His Majesty replied in general terms that he had never had any wish other than to preserve the friendship and brotherhood with the Queen, and although what had passed was known, he would have an answer given to him for his prompt despatch, and this ended the first audience.
Some days having passed without Cobham submitting any further points, it was thought well that Secretary Zayas should take the opportunity of visiting him, in acknowledgment of the letter he had brought from Don Guerau to him, with the intention of discovering whether he had anything else to bring forward, besides what he had said to his Majesty. On this question being put to him, he said : Yes, he had very important matters, which he would submit to his Majesty when the first points had been answered and his Majesty would grant him an audience. Zayas told him that it would be best, and time would be saved, if he would put into writing what he had to say, as the King was at Aranjuez with the Queen, busy in despatching his nephews the Princes, and the statement should be forwarded to his Majesty, who would then, at once, reply to it. But Cobham would not be persuaded to do this, and entrenched himself behind the answer that when his Majesty had answered his first points, as he had promised, he would proceed to the others.
His Majesty having been informed of this, and understanding that all of Cobham's points were simply to gain time and delay a settlement, in order never to reach the stage of actual restitution, whilst at the same time giving rise in England to the idea that he was entrusted with great affairs, and that the final settlement of the business must be deferred until his return, determined to cut the knot and get rid of the man. He therefore sent Zayas to tell him in the King's name that, as regarded his point concerning the maintenance of the ancient friendship between the two Royal houses, the Queen might rest assured that, whilst she performed her part, as Cobham had said, there would be no shortcoming on the side of his Majesty, in order to carry on the same good feeling and neighbourship between them with all the sincerity and straightforwardness, which his Majesty had always displayed. Desiring, as he did, that all questions that might lead to an opposite result should be ended, he would be glad if the negotiations for the restitution of goods and money so long detained in England could be settled with reasonable brevity, in accordance with the arrangement discussed with the duke of Alba by special commission from his Majesty. This was the true and plain way to come to the point, and he (Cobham) was to tell his mistress so, and take her a letter which his Majesty would write in reply to her's, which letter Zayas took to hand to him. When Cobham heard what the decision was, he replied to Zayas, asking him to keep the letter from his Majesty, and he would put in writing what he had to say. Accordingly, in two days, he sent his Majesty a brief letter, enclosing a memorandum of which copy is enclosed. When his Majesty had read it, being still convinced that Cobham's errand was with the already mentioned object, and to give an excuse for wasting time in fruitless discussion, he decided not to enter into any sort of detail, but to reply to the Queen as seemed most fitting to his dignity and position, setting forth the real points at issue and urging a settlement of the open questions on both sides, as has been done in the terms of the copy of his Majesty's reply herewith.
Zayas having taken this decision to Cobham and delivered his Majesty's letter, together with the passport, he again repeated in substance the previous declaration of the King's desire to remain on friendly terms with the Queen, and said that he had nothing to say respecting the points contained in his letter, as they were practically the same as those in the Queen's letter, which was fully replied to in his Majesty's answer.

**DATA PROVIDED**

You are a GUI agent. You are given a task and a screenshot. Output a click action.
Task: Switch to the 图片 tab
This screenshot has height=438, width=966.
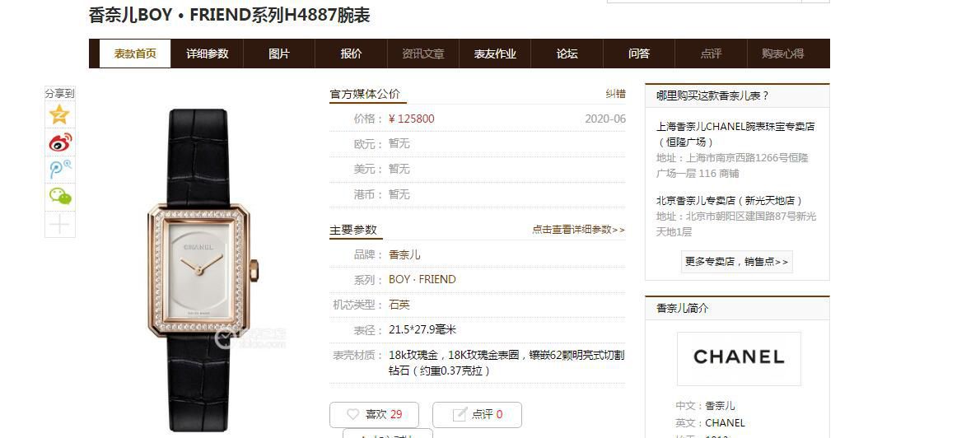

**PROBLEMS TO WORK ON**
1 - In the account of Cobham's mission, where was the King staying, and with whom, when Zayas urged Cobham to put his points in writing?
2 - Extract the stretch of the account of Cobham's mission from "Zayas having taken" through "his Majesty's answer.", copying it word for word.
3 - Write what comes next in the account of Cobham's mission, starting after its final sentence.
The lines have no connection to the account of Cobham's mission.

**THE REPLIES**
1 - He was at Aranjuez with the Queen.

2 -
Zayas having taken this decision to Cobham and delivered his Majesty's letter, together with the passport, he again repeated in substance the previous declaration of the King's desire to remain on friendly terms with the Queen, and said that he had nothing to say respecting the points contained in his letter, as they were practically the same as those in the Queen's letter, which was fully replied to in his Majesty's answer.

3 -
Cobham answered that, since this was his Majesty's wish, he was satisfied, and would go and kiss his hand and take leave, if he would graciously allow him to do so. Zayas, having been instructed what he was to say in such case, told him that, whenever he chose to go to the Escorial, the King would be happy to see him. On the 8th June he went, and his Majesty having graciously heard him, took leave of him with some general expressions, with which Cobham appeared to be pleased. He stayed and dined that day with the duke of Feria, and had a long conversation with him, in which the whole of the matters were discussed. It is important that this conversation should be conveyed to you, and therefore a memorandum of it is enclosed, as well as one of Cobham's first discussion with the Duke, His Majesty was much pleased with both conversations, as they embodied his wishes.
27 May. 255. Guerau De Spes to the King.
Since the arrival of Thomas Fiesco (fn. 2) here respecting the matter of restitution, nothing fresh has been done, excepting that he has spoken with some of the Councillors, who have referred him to the English commissioners as to the points which they say are still open. He will treat with them for the future, and I will continue to report to your Majesty what may be arranged.
A secretary of the Council came to me from the Queen yesterday to ask me whether I knew anything of the arrival of Henry Cobham at your Majesty's Court. I told him what Secretary Zayas had written to me. It appears that they are very sanguine respecting the despatch which Cobham is to bring from your Majesty.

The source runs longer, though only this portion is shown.